**** TEXT TO READ

Most New Fourth Estate journalists are typically full-time, experienced journalists. Many others are professional bloggers who rise to the level of the legitimate reporter based on their news gathering and distribution standards and ethics. These independent journalists and bloggers don’t maintain permanent roles with mainstream news outlets.
Instead, they and their news outlets are primarily digital, and many are nonprofits. Many, however, have worked in those establishment newsrooms in the past either as staff or freelancers, and some still write for those outlets.
Multiple of these professionals or their news outlets have won journalism awards. A number of these news writing experts have advanced journalism or other graduate degrees. Numerous bloggers without formal journalism backgrounds come from other professions like art, music, law, or social activism. In most cases, their work is both adversarial and intellectually rigorous, avoiding frivolity and surviving challenges from similar news organizations.
Most combine old school news-gathering or analysis methods with new technology to write content in the public interest, not just infotainment, outright entertainment or click bait. Instead, they usually write hard news, investigative pieces or commentary that mainstream outlets forego. Their news content often is highly critical of the US government and corporations, including those that own most mainstream news outlets.

********
**** DATA SUPPLIED

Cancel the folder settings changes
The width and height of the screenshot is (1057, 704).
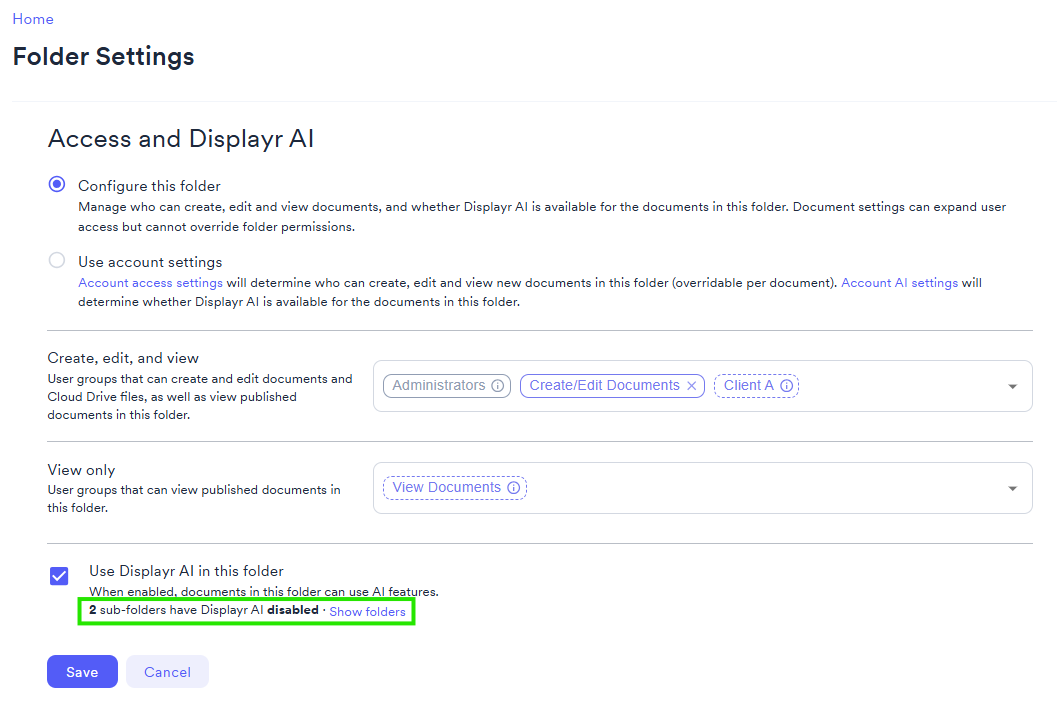click(167, 672)
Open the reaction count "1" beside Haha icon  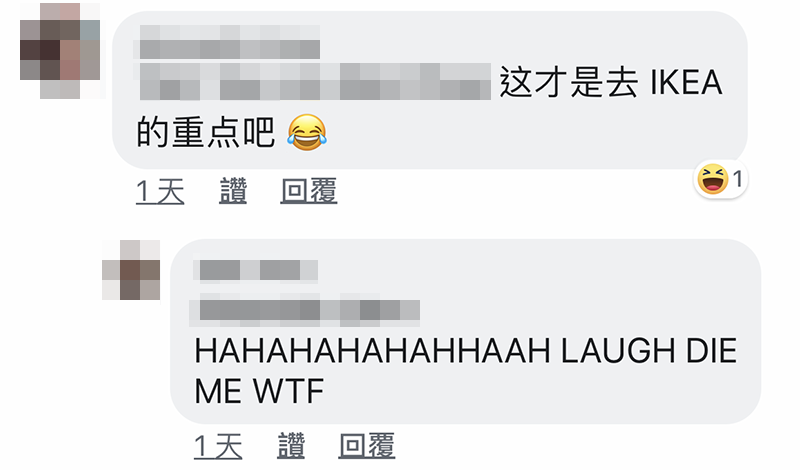click(737, 179)
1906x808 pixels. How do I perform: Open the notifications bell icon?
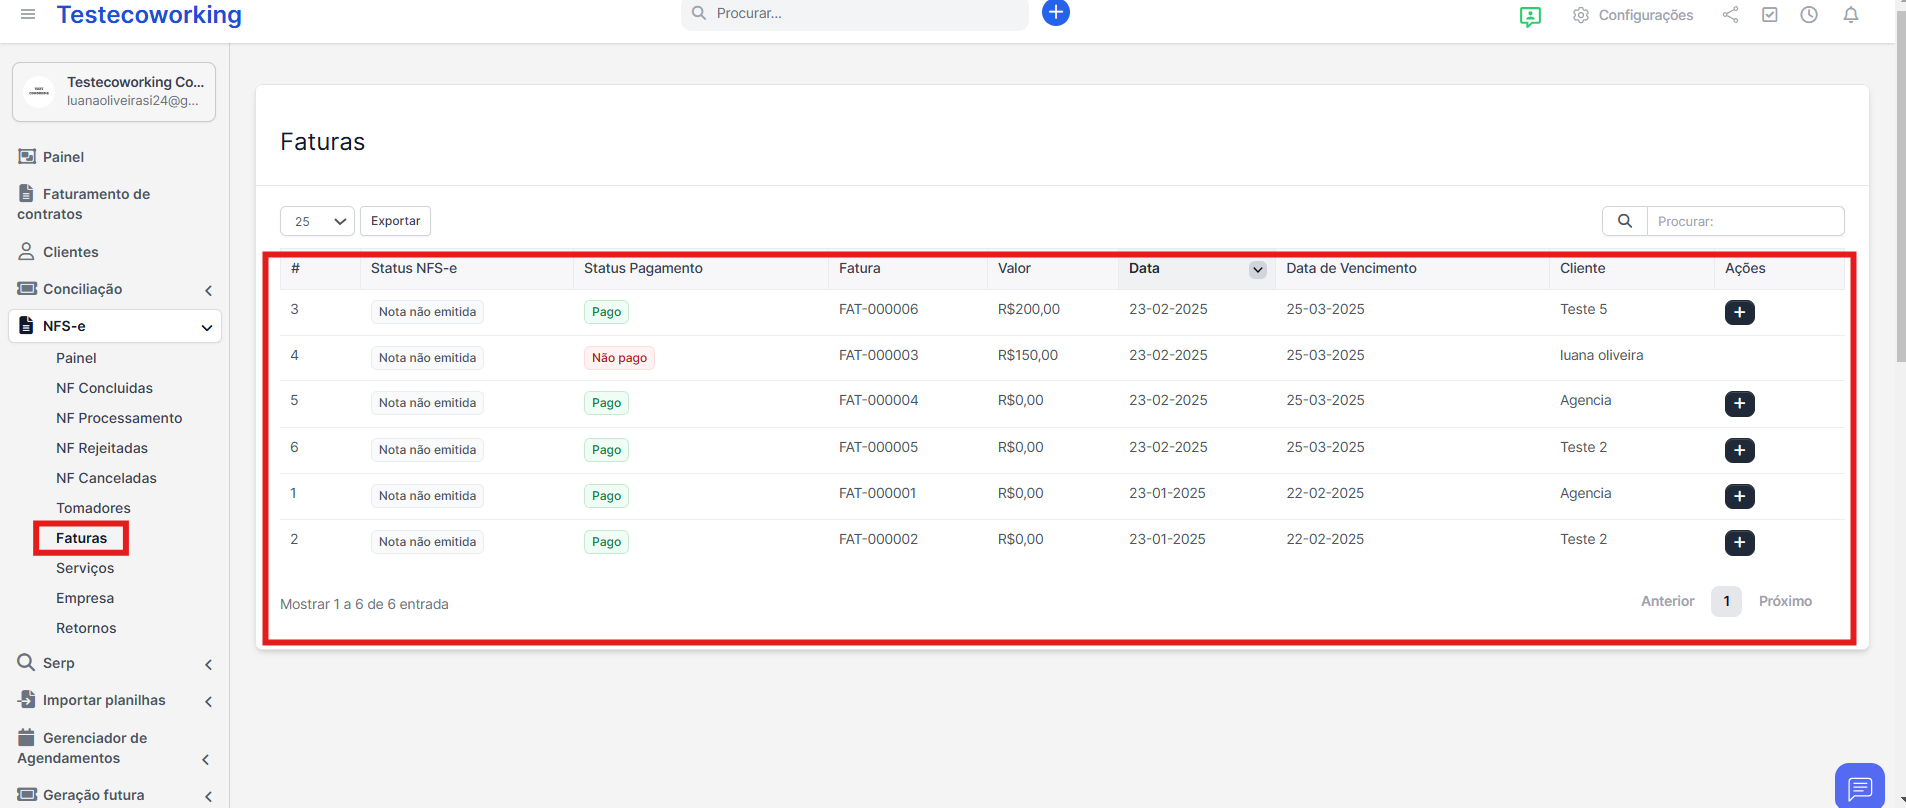[1850, 15]
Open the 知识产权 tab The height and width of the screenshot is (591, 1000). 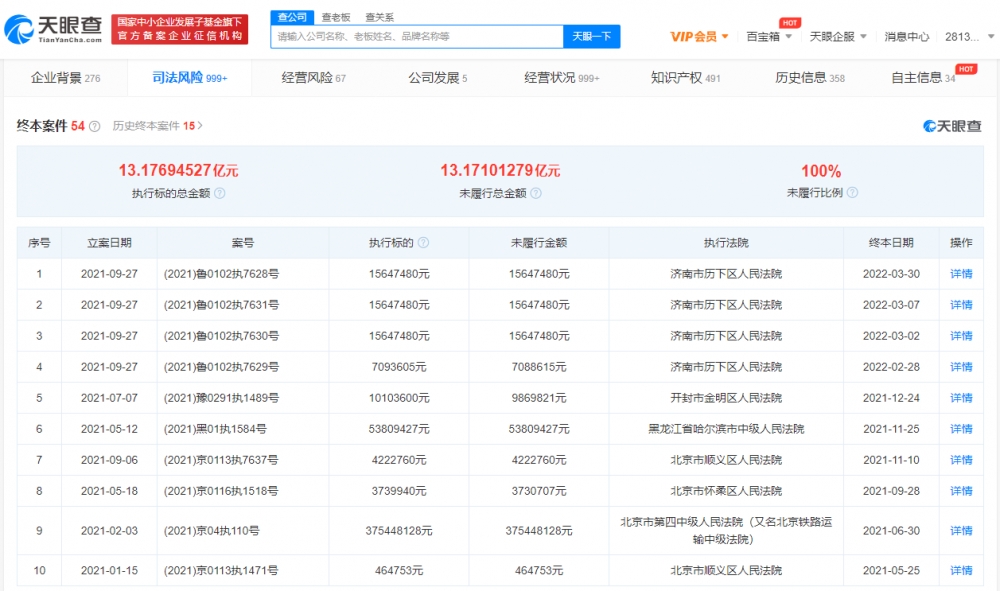(685, 78)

********

** WHAT THE TASK ASKS **
For each statement, say yes or no on whether it agrees with the passage on New Fourth Estate journalists, and quote the words of the passage that decide it. (a) These independent journalists hold permanent roles with mainstream news outlets. (b) Some of the bloggers come from professions such as music or law. (c) Their news content is often highly critical of corporations.

** RESULT **
(a) No: "These independent journalists and bloggers don’t maintain permanent roles with mainstream news outlets."
(b) Yes: "Numerous bloggers without formal journalism backgrounds come from other professions like art, music, law, or social activism."
(c) Yes: "Their news content often is highly critical of the US government and corporations"